The technology for putting Hydrogen-fueled cars on the road has reached a tricky point: past the glossy stage at which it existed only as shiny possibilities, but a long way from being economically competitive and widely available. In its present limbo, developers are being forced to address the real-world problems of community relations and service station permits without having a compelling product and a clear-cut economic advantage. GM has run into this brick wall in Tarrytown, a community in New York not far from where I live. Thanks to local opposition, it will have to find another city to use as a fuel cell vehicle test market.

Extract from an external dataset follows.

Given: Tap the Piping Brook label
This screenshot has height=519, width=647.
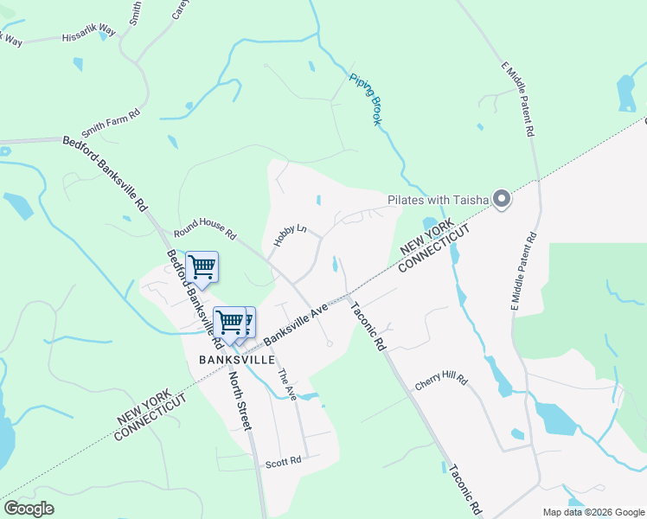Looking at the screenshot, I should (365, 99).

We all know that hydrogen has an image problem concerning safety. Over the years I've read dozens of articles debunking this "Hindenburg effect", and yet the public still associates the fuel with a giant fireball consuming an airship, accompanied by the voice of the radio announcer saying, "Oh, the Humanity!" But I'm not sure that this is the whole story. We live in a peculiar time, surrounded by high-tech gizmos we can't imagine living without but deeply suspicious of the infrastructure that keeps them running.
My own town is in the midst of a long-running battle over cellphone antennas. You can't drive anywhere without seeing every other driver with a phone glued to his or her ear--in violation of a 5-month old handsfree law--but heaven forbid that Verizon should put up an antenna near any residential property, to improve the dreadful reception outside the downtown. The latest setback concerns a proposal to attach antennas to a 114 ft. tall water tower, which has been defeated in the state supreme court on the interpretation of the land-use restrictions in a deed.
Imagine trying to start up the gasoline service station network a hundred years ago with this kind of sensibility and a court system willing to facilitate it. It would never have gotten off the ground, and I grow increasingly skeptical that any alternative fuel that can't piggyback on the existing petroleum products infrastructure--or finesse it altogether, as in home battery recharging--can ever become ubiquitous enough to avoid a chicken-and-egg failure. That sounds pretty cynical, but unless communities change their attitudes toward things like LNG, high-voltage power lines, and hydrogen filling stations, we will see our available energy options pruned back to a progressively more restrictive and increasingly unimaginative short list.